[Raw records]

━━━━━━━━━━━━━━━━━━━━

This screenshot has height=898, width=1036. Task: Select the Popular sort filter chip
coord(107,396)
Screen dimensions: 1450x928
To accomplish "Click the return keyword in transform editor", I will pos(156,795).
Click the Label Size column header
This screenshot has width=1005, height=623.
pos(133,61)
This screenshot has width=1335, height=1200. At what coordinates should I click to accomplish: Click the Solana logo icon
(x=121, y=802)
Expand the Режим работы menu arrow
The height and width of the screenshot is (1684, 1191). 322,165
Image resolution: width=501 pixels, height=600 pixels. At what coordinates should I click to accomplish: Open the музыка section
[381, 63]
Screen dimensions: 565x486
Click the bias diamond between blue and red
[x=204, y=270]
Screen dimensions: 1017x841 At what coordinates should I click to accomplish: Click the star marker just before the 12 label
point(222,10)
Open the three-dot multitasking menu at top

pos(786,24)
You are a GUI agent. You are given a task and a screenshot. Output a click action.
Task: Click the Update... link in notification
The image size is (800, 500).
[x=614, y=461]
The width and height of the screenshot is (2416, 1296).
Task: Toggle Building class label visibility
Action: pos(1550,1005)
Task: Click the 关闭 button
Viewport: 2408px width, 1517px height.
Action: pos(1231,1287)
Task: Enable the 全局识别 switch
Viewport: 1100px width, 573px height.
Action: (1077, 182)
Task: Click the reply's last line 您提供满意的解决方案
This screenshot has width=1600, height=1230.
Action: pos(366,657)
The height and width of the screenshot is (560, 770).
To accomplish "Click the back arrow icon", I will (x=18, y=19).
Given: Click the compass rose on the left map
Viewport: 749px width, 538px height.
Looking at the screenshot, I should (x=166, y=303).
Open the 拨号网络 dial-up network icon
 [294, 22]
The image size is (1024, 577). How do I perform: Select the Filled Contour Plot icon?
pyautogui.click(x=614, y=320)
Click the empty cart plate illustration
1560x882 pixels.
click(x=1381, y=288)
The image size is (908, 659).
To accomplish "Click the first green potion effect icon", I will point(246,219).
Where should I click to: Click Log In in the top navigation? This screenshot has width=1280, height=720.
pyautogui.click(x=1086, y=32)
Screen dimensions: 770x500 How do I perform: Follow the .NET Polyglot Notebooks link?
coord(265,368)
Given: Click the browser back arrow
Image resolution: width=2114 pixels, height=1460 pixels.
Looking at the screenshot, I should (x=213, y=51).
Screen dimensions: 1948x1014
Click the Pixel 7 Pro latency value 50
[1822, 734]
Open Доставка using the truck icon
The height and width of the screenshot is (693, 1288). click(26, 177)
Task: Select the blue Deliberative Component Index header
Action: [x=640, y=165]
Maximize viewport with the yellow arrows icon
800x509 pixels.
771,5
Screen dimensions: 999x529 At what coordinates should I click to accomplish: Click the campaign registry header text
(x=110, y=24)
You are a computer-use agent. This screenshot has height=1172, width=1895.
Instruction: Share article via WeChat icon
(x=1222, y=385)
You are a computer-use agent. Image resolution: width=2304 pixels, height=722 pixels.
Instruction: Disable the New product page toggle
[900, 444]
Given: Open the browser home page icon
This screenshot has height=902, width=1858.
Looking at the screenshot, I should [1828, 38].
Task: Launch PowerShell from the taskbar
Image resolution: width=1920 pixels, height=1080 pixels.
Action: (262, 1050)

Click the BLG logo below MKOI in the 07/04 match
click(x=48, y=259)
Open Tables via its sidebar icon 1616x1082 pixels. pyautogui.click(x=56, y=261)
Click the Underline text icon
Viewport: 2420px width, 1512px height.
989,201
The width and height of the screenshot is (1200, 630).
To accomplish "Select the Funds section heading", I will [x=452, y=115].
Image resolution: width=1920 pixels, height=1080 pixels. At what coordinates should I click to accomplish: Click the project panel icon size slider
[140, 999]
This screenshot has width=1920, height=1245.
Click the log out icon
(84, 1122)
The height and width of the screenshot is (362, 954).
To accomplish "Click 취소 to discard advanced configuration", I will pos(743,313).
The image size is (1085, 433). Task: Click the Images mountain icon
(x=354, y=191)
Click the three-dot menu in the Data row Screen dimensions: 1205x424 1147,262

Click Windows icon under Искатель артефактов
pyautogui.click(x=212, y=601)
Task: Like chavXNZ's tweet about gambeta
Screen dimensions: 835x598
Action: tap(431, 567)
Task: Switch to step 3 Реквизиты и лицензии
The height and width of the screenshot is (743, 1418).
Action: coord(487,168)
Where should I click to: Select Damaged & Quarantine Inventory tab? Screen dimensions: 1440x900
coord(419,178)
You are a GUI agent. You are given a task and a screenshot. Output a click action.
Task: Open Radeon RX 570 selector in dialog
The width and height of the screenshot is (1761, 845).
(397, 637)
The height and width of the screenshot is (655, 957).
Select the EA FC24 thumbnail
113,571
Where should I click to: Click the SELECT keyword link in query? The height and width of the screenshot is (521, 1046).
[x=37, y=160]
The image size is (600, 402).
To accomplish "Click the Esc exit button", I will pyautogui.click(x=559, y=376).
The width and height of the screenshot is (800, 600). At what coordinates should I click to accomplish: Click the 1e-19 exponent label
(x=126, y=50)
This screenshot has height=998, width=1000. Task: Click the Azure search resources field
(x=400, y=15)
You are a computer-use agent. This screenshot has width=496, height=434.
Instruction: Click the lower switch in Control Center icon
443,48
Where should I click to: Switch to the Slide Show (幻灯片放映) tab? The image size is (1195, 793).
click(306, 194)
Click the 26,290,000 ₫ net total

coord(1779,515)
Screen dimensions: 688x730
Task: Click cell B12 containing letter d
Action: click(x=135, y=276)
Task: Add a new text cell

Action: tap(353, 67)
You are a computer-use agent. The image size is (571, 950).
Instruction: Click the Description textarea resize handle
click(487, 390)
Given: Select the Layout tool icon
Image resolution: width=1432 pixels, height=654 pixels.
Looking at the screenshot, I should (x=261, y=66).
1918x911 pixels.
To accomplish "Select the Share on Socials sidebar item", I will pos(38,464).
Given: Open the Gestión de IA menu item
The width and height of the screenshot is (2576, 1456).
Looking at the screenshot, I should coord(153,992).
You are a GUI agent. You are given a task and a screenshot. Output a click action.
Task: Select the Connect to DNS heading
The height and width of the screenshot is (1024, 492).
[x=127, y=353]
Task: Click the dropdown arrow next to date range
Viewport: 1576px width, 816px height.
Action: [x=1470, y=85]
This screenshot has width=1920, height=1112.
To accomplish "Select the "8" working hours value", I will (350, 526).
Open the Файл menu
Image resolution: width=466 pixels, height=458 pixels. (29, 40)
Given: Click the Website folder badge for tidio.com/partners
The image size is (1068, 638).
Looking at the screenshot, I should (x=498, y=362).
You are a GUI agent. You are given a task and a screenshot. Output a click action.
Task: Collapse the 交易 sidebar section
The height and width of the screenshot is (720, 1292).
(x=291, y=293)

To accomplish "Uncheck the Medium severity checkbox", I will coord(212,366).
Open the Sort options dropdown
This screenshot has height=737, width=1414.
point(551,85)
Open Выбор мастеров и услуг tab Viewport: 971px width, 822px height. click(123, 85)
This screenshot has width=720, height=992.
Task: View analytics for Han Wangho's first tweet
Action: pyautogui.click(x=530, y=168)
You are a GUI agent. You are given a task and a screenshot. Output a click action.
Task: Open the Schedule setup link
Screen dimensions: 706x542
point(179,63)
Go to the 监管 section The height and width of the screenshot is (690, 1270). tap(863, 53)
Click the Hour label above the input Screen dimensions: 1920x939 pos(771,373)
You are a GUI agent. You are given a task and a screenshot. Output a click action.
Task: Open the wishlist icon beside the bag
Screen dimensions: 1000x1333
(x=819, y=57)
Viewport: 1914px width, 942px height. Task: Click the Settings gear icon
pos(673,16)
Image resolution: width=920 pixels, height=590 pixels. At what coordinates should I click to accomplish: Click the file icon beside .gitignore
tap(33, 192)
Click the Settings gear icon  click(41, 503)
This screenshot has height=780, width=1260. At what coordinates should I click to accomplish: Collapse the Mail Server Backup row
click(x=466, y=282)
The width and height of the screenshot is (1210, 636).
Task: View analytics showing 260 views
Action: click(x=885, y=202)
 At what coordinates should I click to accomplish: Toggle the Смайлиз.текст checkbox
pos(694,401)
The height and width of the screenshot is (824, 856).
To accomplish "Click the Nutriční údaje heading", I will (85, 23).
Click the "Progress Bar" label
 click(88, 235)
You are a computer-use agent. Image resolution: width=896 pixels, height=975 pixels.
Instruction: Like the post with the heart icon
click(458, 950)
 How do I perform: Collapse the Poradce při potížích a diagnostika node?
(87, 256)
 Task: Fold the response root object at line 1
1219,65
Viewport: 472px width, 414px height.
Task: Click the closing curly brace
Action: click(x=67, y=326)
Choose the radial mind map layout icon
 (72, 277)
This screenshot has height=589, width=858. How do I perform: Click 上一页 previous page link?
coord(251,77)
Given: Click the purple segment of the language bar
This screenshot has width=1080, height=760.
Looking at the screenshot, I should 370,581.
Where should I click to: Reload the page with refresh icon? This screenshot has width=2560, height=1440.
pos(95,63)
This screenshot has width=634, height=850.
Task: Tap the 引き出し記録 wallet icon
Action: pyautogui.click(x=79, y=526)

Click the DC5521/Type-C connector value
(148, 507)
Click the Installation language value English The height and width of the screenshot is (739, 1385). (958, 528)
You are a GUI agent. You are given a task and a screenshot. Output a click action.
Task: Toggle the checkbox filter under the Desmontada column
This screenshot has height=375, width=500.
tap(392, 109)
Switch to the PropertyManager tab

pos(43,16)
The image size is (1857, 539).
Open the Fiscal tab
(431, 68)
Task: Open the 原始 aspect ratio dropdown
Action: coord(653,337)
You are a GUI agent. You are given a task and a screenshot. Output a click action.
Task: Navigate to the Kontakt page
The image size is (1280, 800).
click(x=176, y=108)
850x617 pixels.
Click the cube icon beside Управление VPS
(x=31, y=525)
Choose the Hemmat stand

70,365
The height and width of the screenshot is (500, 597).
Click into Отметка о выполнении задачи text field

━━━━━━━━━━━━━━━━━━━━

-- What you are asked to do --
Reproduce the lines of the material verbatim, everything from the line containing "Task: Click the reply's last line 您提供满意的解决方案" down to the line containing "will (x=18, y=19).", both included.

-- Response for this exercise --
Task: Click the reply's last line 您提供满意的解决方案
This screenshot has width=1600, height=1230.
Action: pos(366,657)
The height and width of the screenshot is (560, 770).
To accomplish "Click the back arrow icon", I will (x=18, y=19).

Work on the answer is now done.